**Stored data**
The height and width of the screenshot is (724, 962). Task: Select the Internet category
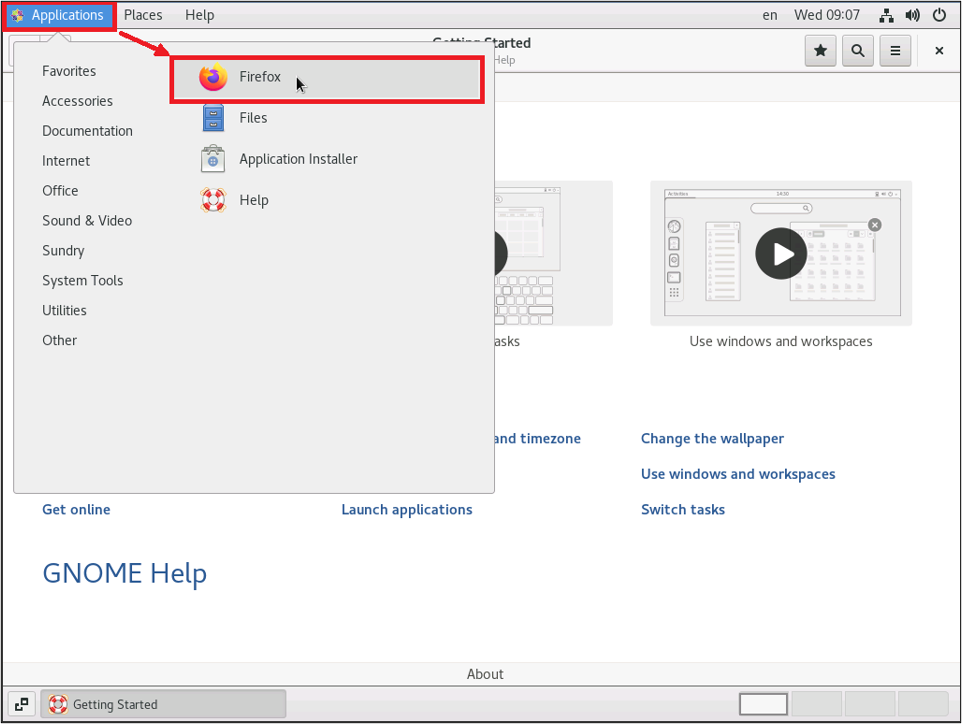click(x=66, y=161)
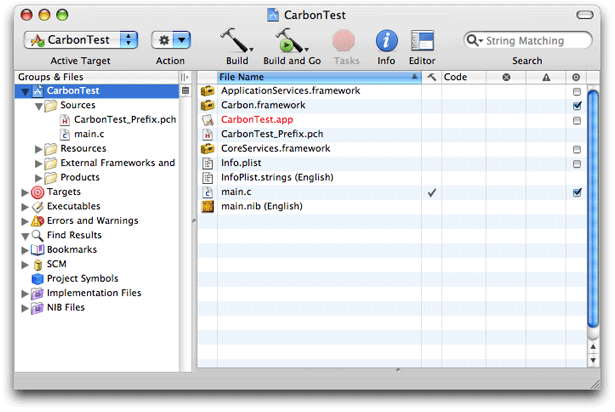The height and width of the screenshot is (412, 615).
Task: Uncheck the Carbon.framework target checkbox
Action: click(577, 105)
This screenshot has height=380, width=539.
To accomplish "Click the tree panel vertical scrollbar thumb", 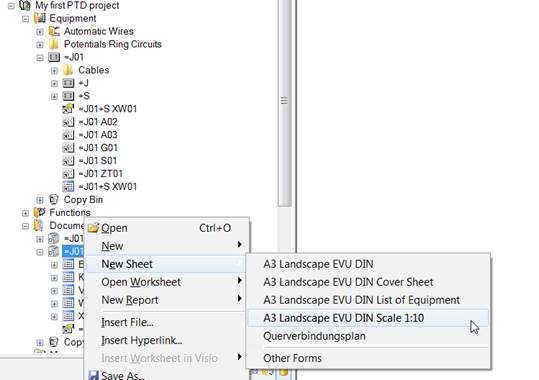I will (285, 101).
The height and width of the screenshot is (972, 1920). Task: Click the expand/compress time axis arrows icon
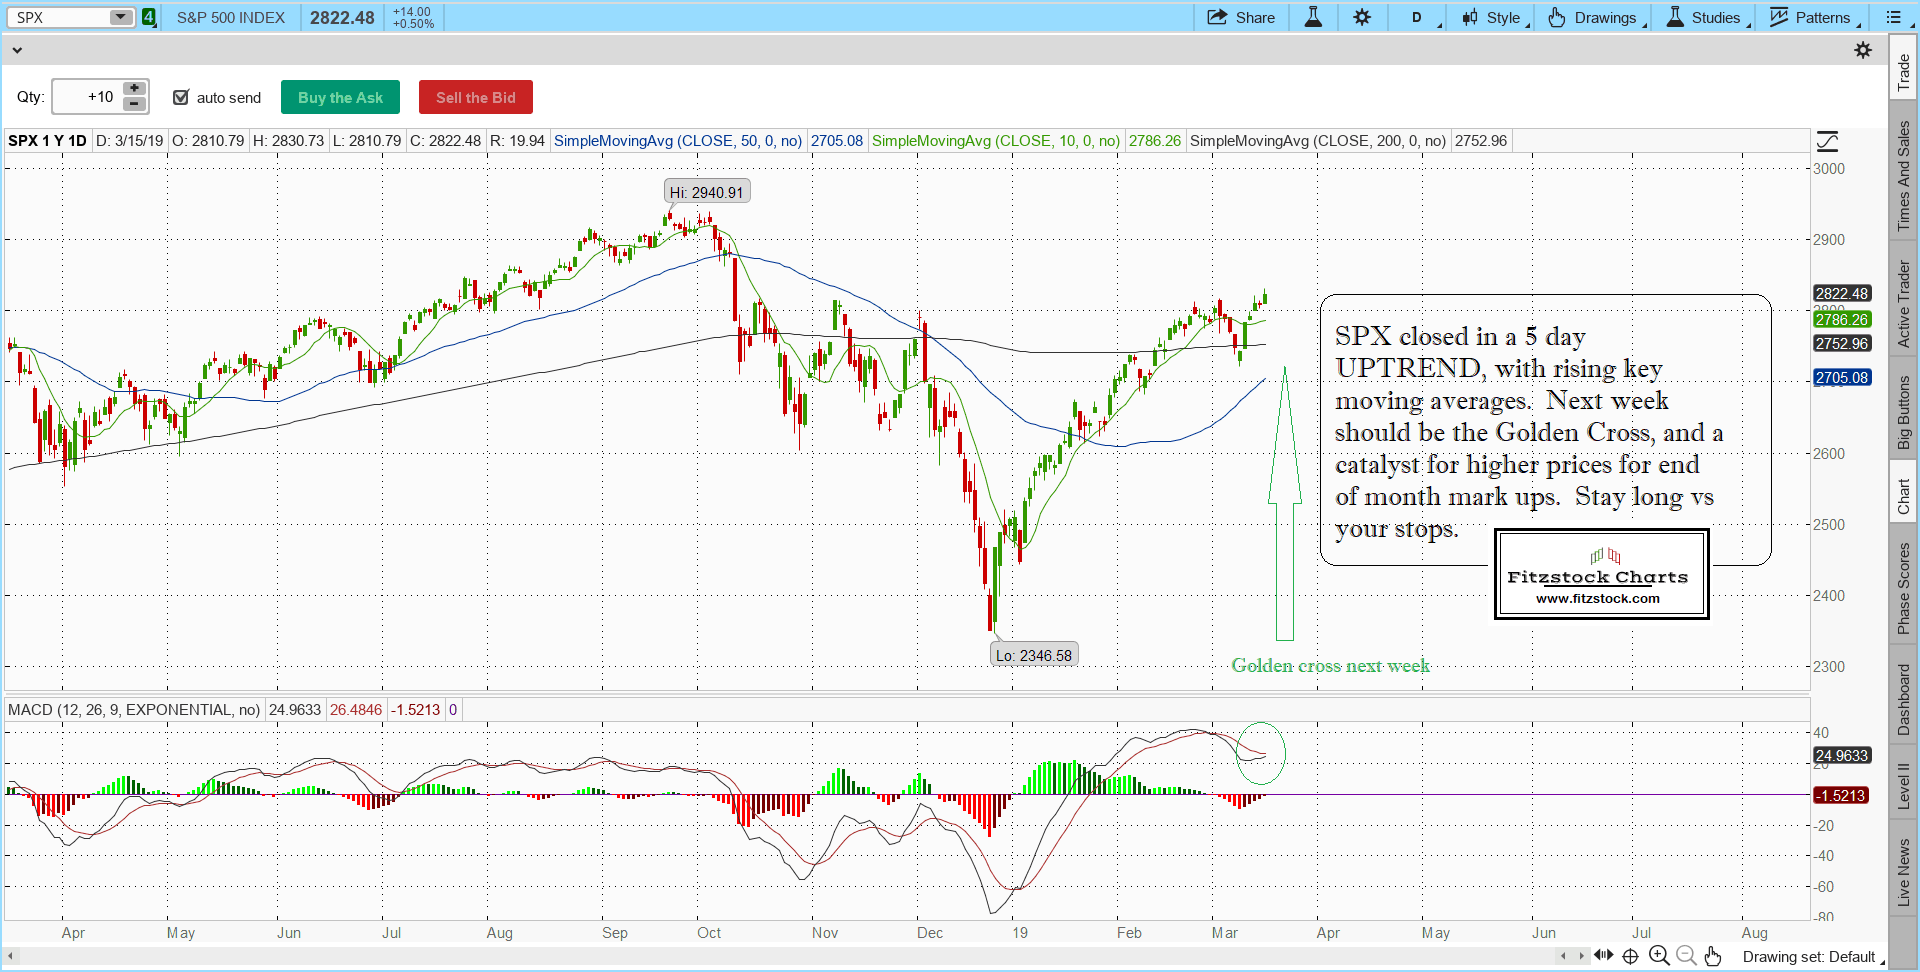(x=1603, y=956)
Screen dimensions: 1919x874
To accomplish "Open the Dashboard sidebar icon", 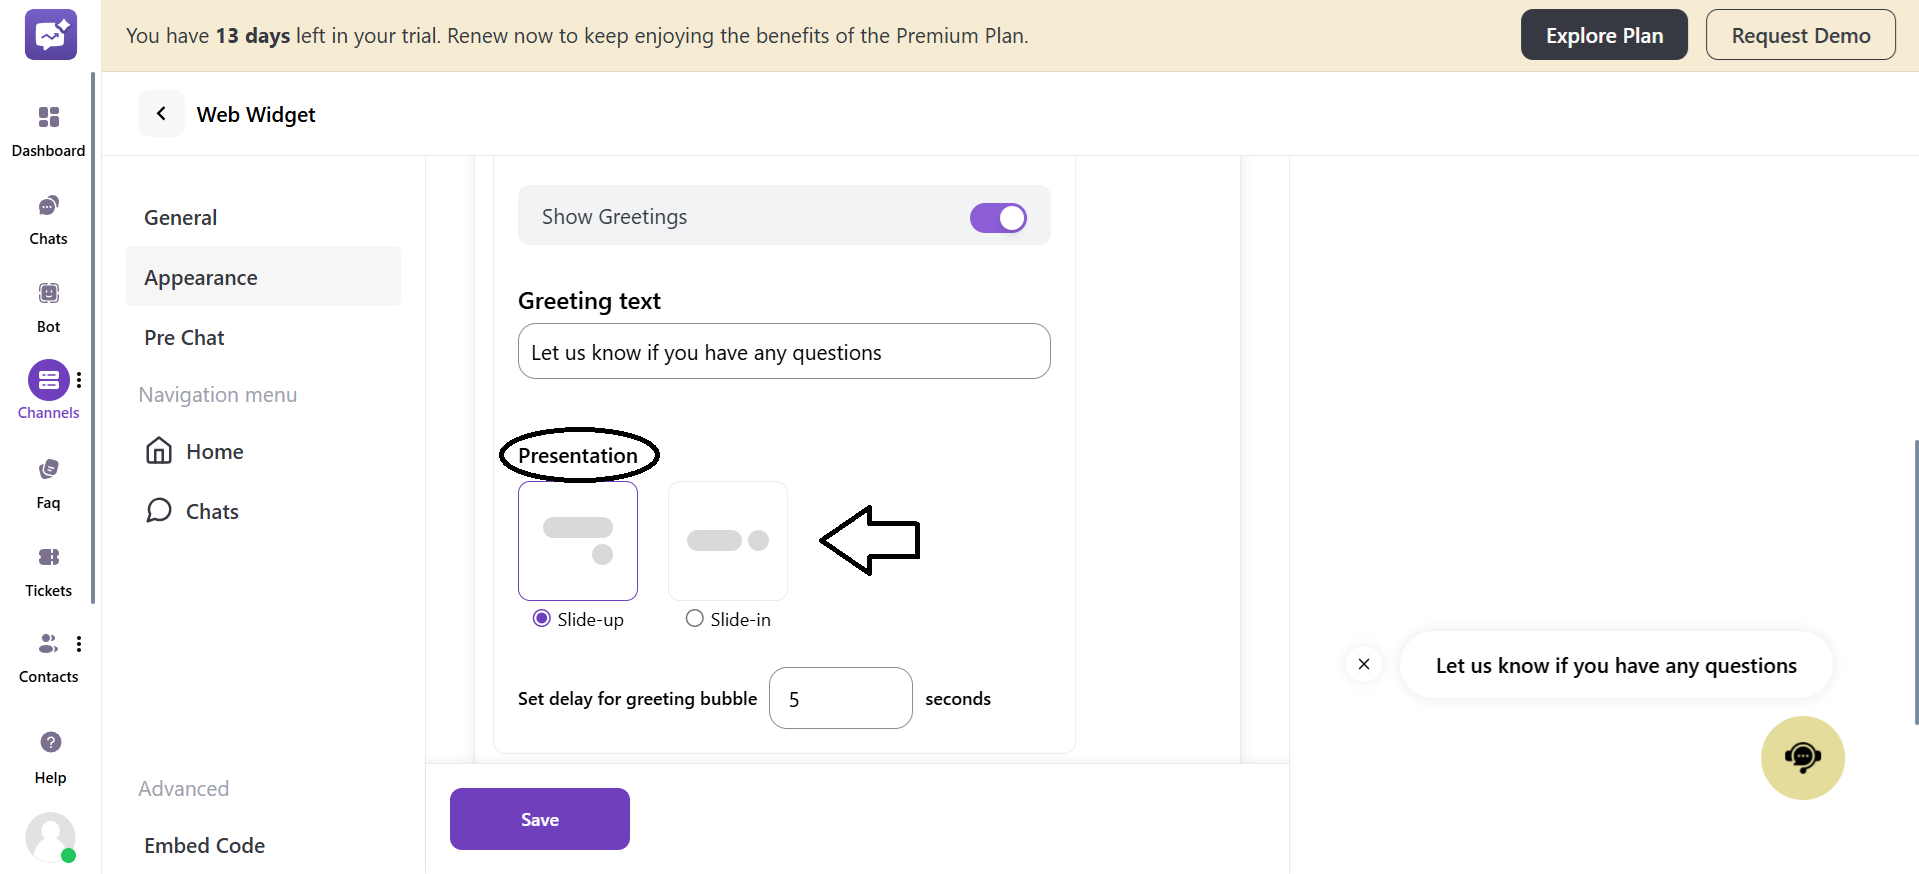I will click(48, 118).
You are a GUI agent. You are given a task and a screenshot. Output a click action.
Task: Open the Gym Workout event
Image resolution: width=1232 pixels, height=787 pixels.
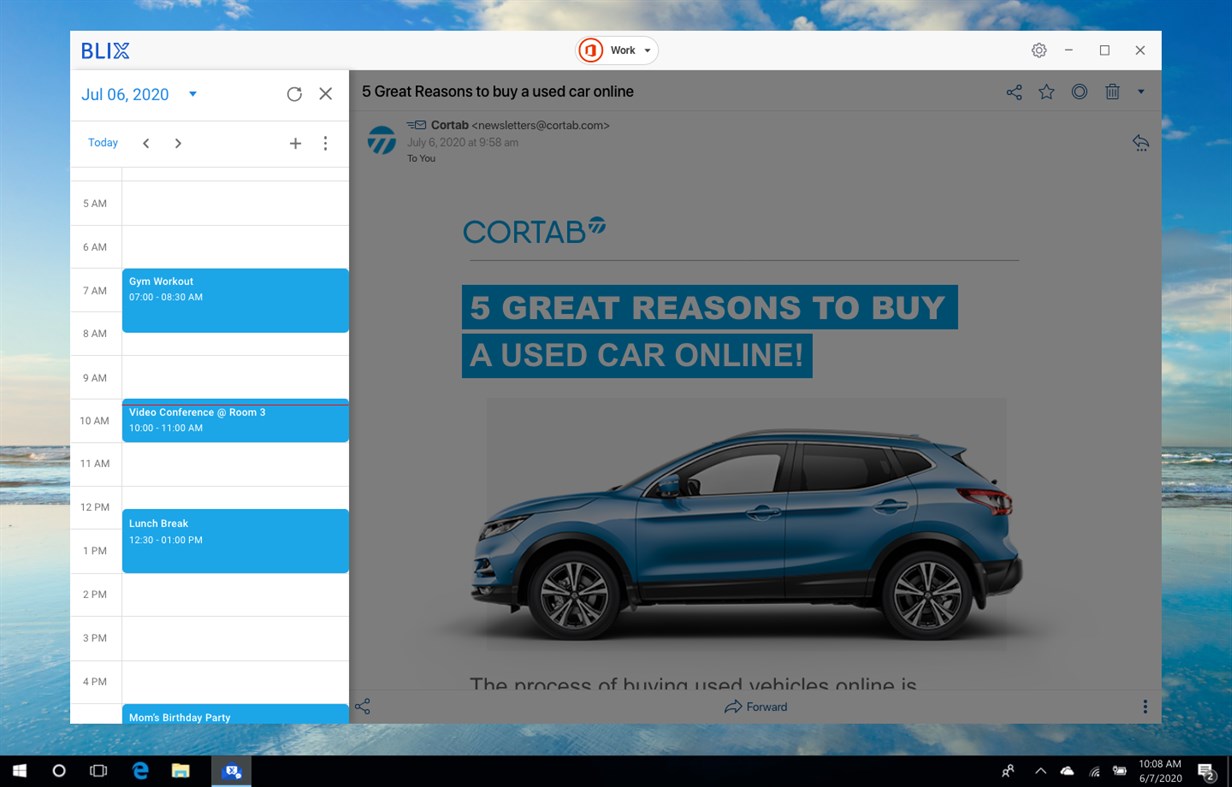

**TASK DETAILS**
The line containing "Task: Open the Gym Workout event" marks the start: set down exactly that line and every line after it through the last line of the data, without any pictures.

**WRITTEN SOLUTION**
Task: Open the Gym Workout event
Image resolution: width=1232 pixels, height=787 pixels.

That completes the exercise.